In 2011, some French scientists published work about tsunami deposits on Santiago at sea level – which made him start thinking that these other boulders could be related. Ramalho said: "After a few days of mapping, I had found more than 40 boulders and that's when I started to realise it was something big."
The boulders were huge, with some weighing up to 770 tonnes. The rock matches marine-type rocks found around the island's shoreline and are unlike anything else found on the terrain where they sit. "The main reason why those boulders are so striking is because they all correspond to rock types that only are exposed at the cliff face and lower slopes of the plateau," he said. The only way to have them is to have something that brought them from below up on to the plateau.
"And the only possible explanation is by the impact of a mega-tsunami. And of course when you realise that we start doing more field work and we started finding all those classical features of tsunamigenic sediments etc."

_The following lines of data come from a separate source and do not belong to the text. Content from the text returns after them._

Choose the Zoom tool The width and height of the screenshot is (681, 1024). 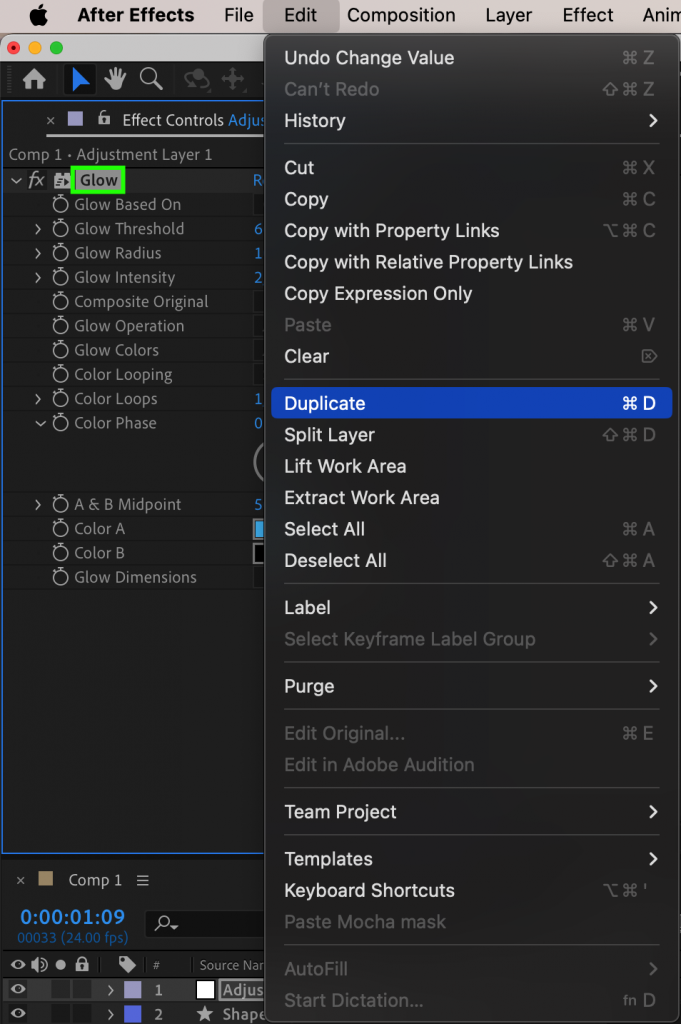151,79
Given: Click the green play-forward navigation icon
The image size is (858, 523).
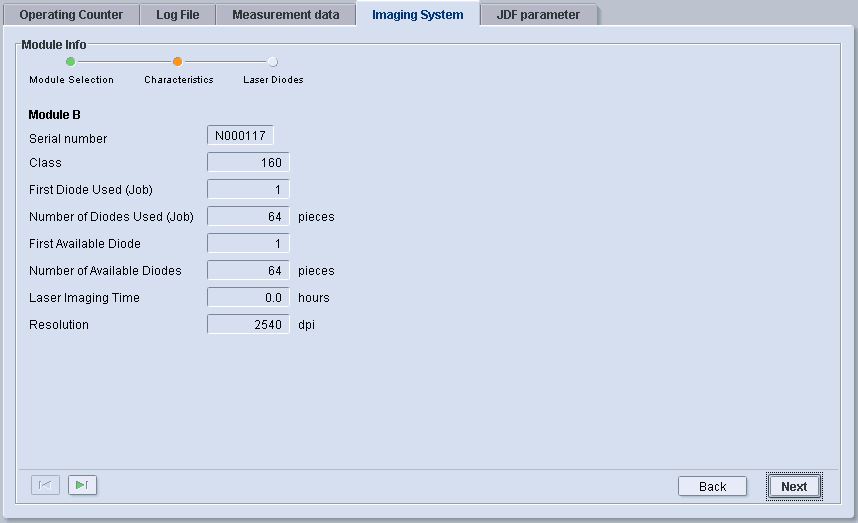Looking at the screenshot, I should [x=82, y=485].
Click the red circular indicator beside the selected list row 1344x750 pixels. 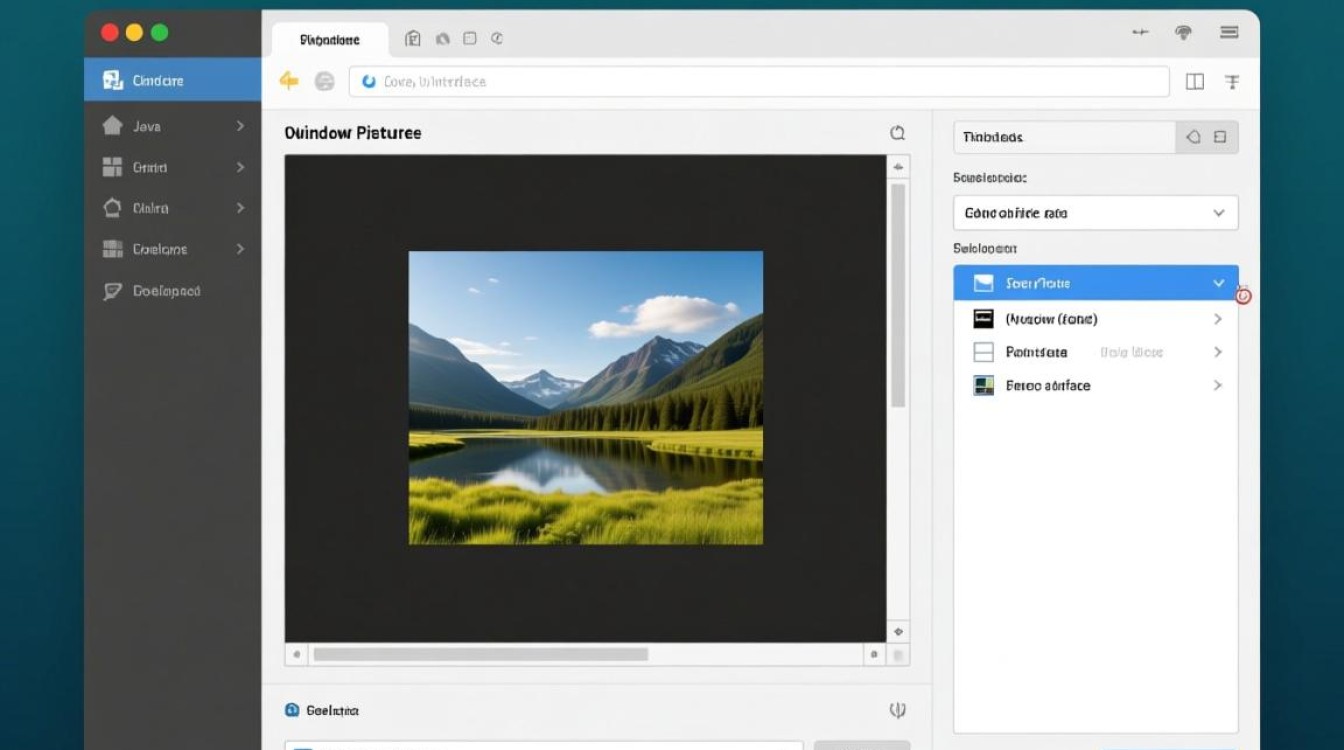(1243, 295)
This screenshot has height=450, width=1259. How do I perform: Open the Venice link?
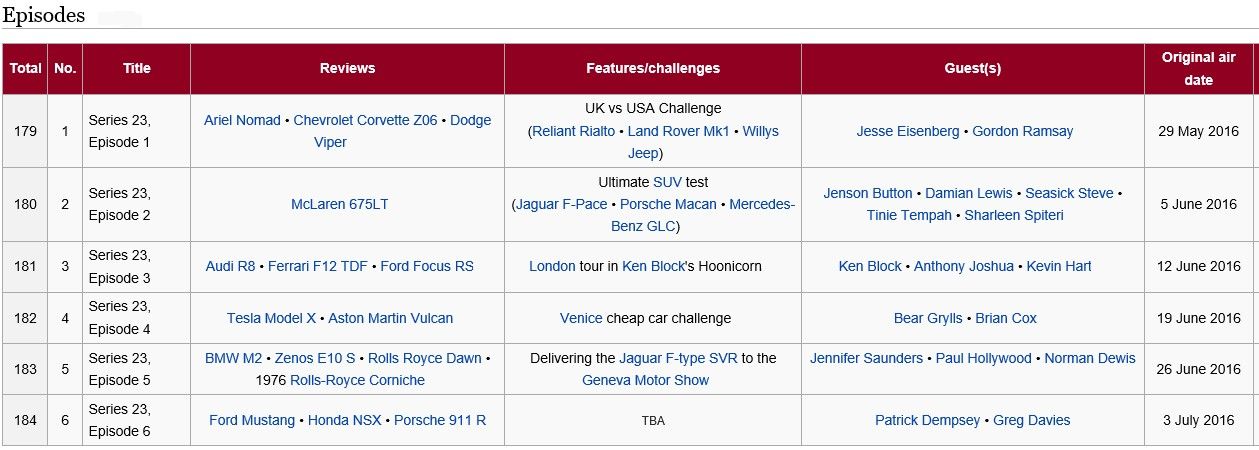(x=581, y=318)
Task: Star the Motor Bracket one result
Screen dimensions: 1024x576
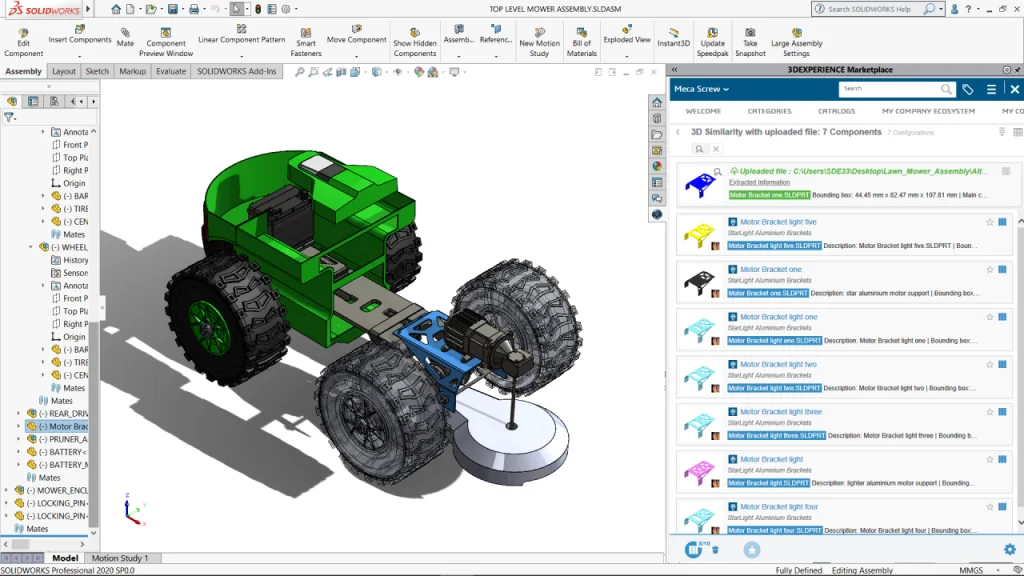Action: click(x=989, y=270)
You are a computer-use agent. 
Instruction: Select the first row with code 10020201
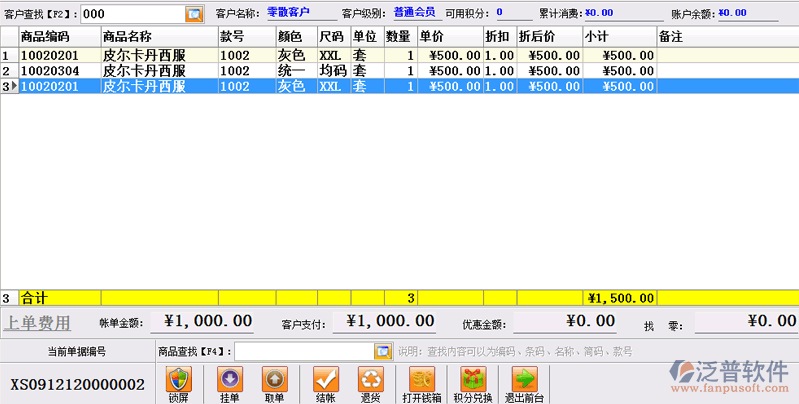point(58,56)
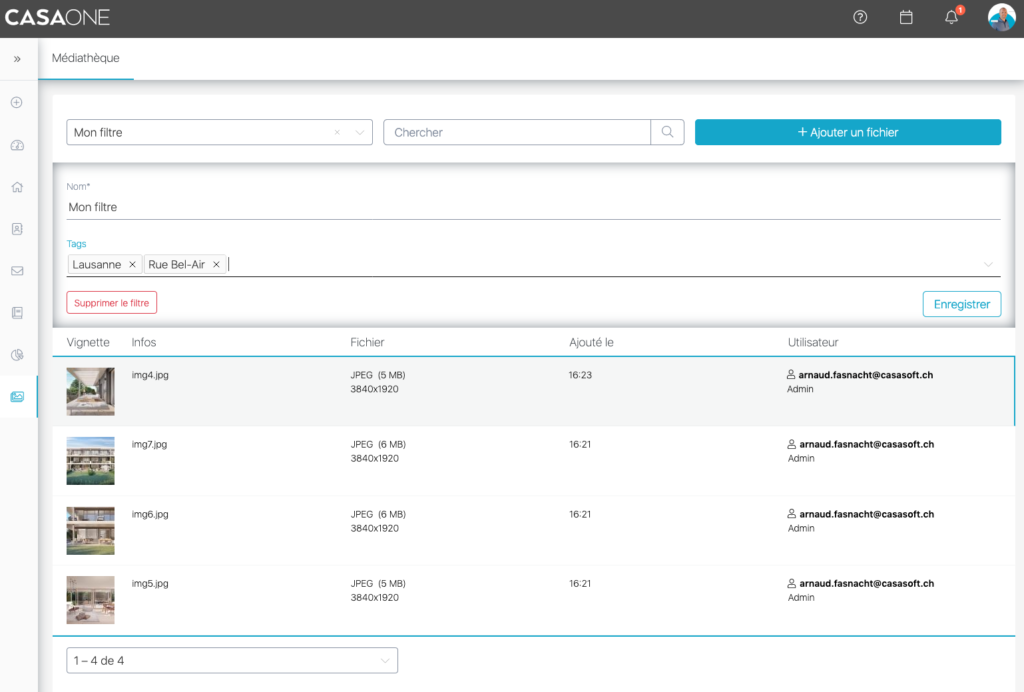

Scientists measured isotopes of the boulders to establish how long they had been lying in the open, with findings showing it was around 73,000 years – well within the range of when Fogo was thought to have collapsed. This, they say, shows the two events are linked.
After the initial collapse of the volcano, the tsunami generated would have reached 800ft in height. By the time it reached Santiago, the authors calculated (based on energy needed to move the boulders) that the wave would have been between 550ft and 650ft. "This particular case of the Cape Verdes is truly amazing not only because of the boulders but because you find everything - the sediments, all the classical features. It's one of those cases where the evidence is almost completely clear cut," Ramalho said.
Volcanoes are known to have collapsed around the world, but scientists disagree over whether this can happen very suddenly, as the new study suggests. One such paper was by Simon Day, from UCL, who sparked controversy by saying the Cumbre Vieja volcano in the Canary Islands could collapse suddenly to produce a mega-tsunami reaching 3,000ft in height. He said this would erase nearby islands and could still be as high as 300ft by the time it high west Africa and 150ft when it reached North and South America.
Discussing this study, Ramalho said: "I think I you have a large enough landslide theoretically you can produce a wave that size. There's no doubt in my mind about that. The main argument in Simon Day's work is not so much if a collapse could trigger a tsunami that high, it's whether the collapse is something that might happen again will be large enough to produce a wave that height."
He said it is possible Fogo could collapse suddenly again – but that the study should not be a warning that this could happen any time soon. Ramalho said: "In some of these islands, there was more than one collapse through geological timescales. I think that Fogo might one day collapse again. The question is when. It might never happen – but the potential energy is there, all the conditions to have another collapse are almost there, but we still don't know what triggers the collapse."